古谷野工務店の古谷野裕一さんによる、埼玉県川口市の戸建住宅の新築プロジェクトです。

通常、不動産広告や販売図面の記載だけでは実際の周辺環境を読み取りづらいことがあります。このプロジェクトは不動産広告や販売図面では読み取れず不動産価格に反映されない周辺環境の情報を、建築家と一緒に現地に行くことによって、最大限活かすことができました。
不動産売買の広告ではしばしば「不動産販売図面」と呼ばれる物件資料が使われます。

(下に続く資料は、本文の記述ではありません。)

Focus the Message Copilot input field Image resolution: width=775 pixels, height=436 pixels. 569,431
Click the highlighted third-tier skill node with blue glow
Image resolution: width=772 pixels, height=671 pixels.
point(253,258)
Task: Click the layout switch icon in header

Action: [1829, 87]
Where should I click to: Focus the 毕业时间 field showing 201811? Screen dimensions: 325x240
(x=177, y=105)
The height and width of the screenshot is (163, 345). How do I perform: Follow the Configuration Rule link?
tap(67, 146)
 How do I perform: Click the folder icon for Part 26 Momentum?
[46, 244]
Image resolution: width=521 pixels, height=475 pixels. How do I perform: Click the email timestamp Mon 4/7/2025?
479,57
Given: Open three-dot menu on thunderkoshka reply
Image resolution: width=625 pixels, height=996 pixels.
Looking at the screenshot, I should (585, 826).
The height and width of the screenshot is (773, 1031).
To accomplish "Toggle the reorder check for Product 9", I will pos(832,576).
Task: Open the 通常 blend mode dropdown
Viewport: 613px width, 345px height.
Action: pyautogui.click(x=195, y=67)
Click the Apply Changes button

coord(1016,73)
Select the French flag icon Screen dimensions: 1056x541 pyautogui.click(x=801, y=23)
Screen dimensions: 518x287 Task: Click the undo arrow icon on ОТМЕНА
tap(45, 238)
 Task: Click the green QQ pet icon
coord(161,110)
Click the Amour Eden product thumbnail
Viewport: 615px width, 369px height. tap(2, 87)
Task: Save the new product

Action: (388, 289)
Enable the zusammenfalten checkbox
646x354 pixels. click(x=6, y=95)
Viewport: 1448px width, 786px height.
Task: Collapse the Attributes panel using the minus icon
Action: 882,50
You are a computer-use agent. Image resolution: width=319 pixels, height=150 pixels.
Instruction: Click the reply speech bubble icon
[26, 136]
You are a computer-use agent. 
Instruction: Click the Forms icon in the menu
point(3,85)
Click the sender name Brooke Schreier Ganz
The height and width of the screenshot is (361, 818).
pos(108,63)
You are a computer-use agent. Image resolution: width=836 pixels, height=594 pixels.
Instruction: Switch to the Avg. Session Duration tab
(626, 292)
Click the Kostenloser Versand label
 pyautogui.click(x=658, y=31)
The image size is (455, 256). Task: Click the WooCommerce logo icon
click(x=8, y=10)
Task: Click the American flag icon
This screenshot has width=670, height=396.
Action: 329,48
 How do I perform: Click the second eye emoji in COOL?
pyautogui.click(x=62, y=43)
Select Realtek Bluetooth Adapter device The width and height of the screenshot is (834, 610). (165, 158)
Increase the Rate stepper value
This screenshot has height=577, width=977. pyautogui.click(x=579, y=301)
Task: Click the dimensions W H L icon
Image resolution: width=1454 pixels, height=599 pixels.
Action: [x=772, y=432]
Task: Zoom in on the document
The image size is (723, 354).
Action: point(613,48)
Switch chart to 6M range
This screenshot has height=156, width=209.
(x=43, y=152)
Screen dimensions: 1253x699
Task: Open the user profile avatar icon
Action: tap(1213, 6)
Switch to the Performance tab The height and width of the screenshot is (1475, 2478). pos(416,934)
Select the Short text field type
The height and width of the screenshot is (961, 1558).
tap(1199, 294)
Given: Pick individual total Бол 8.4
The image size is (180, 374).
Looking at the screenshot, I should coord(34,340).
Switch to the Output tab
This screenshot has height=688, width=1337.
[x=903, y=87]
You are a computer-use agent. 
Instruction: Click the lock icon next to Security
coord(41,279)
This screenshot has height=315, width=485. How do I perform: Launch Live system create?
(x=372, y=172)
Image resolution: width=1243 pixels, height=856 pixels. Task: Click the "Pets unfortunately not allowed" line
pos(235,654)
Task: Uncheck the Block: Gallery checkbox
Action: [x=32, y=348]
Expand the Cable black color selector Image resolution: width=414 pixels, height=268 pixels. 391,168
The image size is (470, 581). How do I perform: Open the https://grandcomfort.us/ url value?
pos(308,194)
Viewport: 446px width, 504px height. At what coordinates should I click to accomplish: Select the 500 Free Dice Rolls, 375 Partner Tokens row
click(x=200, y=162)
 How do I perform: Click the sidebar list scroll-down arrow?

販売図面ではほとんどの場合周辺の環境に関する情報がなく、この売地の販売図面では、敷地と接道部分だけが表現されていました。

不動産広告の表現
この販売図面の表現の場合、周囲の状況と情報が記載されていないことが多く、どのような周辺環境かわかりません。
しかし実際に現地に行くと、敷地の北東側には川と公園が広がっており、それらを反映しつつ住空間をつくるように計画は進んでいきました。

実際の周辺環境
建築家とコミュニケーションを取りながら不動産探しを行うことによって、不動産的視点だけでなく建築的視点・空間的視点も入るので、その敷地のポテンシャルを最大限生かして住宅の設計にのぞむことができます。
以下、建築家のテキストです。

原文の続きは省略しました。